70% of wealth paying 70% of tax = flat rate system. In fact given it seems those with 2% of wealth pay 5% of tax, that's a regressive system! |
arealdeadone | 07 Nov 2021 3:15 p.m. PST |
And wealthy people do not all invest. Trillions have been squirreled away. There are tax havens all over the world. Exactly. I am not an economist either and claim no expertise. I believe in regulated capitalism, honest entrepreneurship, equal opportunity. But what I have learned points to the injustice that millions of people believe has rigged the system. Agreed.
I have watched in awe in my life as things just got better and better for people in general. I really don't mean to offend but it is your generation (baby boomers) who is the primary beneficiary of these improvements. The improvements are no longer happening.
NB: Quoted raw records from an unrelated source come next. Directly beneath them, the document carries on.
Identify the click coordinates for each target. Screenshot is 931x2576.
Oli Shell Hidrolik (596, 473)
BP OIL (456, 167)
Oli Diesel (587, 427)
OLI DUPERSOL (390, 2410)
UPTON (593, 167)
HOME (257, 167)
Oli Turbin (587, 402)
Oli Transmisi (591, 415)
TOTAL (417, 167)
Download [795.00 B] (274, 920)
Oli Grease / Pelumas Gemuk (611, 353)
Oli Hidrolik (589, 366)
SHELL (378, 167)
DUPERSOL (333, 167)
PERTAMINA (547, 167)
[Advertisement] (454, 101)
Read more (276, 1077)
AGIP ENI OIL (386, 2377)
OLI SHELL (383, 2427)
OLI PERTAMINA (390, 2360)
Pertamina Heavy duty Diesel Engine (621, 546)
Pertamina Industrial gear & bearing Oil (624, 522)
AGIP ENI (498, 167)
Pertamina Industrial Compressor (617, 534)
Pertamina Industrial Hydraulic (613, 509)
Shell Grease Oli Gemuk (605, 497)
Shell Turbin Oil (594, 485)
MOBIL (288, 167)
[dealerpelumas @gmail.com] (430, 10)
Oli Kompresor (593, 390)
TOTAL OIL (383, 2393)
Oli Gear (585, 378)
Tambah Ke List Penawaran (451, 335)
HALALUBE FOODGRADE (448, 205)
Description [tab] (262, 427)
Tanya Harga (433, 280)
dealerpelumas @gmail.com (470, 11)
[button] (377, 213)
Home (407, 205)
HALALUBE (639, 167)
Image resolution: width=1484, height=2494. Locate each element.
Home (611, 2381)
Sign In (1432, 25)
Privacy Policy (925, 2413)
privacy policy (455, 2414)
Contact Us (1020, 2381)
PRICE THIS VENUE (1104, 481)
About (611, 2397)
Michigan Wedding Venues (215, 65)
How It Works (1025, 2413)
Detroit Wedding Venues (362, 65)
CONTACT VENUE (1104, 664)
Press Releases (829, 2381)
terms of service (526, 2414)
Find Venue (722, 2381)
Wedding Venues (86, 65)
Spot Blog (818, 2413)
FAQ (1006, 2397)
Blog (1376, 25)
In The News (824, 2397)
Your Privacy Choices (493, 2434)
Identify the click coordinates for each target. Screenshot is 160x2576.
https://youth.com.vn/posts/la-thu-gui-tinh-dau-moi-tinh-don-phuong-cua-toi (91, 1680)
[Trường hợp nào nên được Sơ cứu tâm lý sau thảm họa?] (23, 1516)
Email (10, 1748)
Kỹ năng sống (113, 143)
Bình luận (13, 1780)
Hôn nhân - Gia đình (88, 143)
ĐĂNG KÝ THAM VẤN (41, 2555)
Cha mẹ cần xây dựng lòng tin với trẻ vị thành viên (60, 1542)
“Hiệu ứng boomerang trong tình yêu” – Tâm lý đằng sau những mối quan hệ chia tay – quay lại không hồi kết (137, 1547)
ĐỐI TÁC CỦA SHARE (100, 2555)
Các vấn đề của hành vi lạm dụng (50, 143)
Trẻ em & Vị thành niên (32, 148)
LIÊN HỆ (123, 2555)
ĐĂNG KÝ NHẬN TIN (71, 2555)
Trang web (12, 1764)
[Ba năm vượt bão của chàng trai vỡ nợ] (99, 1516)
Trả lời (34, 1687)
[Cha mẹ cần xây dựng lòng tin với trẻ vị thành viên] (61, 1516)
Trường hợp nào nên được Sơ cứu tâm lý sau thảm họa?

Americans, Australians born now can no longer expect to have the same living standards as their parents or grandparents.
As I mentioned everything from job stability to housing to access to health and education is becoming more difficult.
In America the country is literally regressing in terms of life expectancy and several health indicators such as deaths during labour etc. In Australia wages growth is stagnant whilst housing and other key essentials skyrocket. The inflation rate is low because non essential stuff has come down. But if you can't afford a house or food or electricity you won't be spending much money on non-essentials.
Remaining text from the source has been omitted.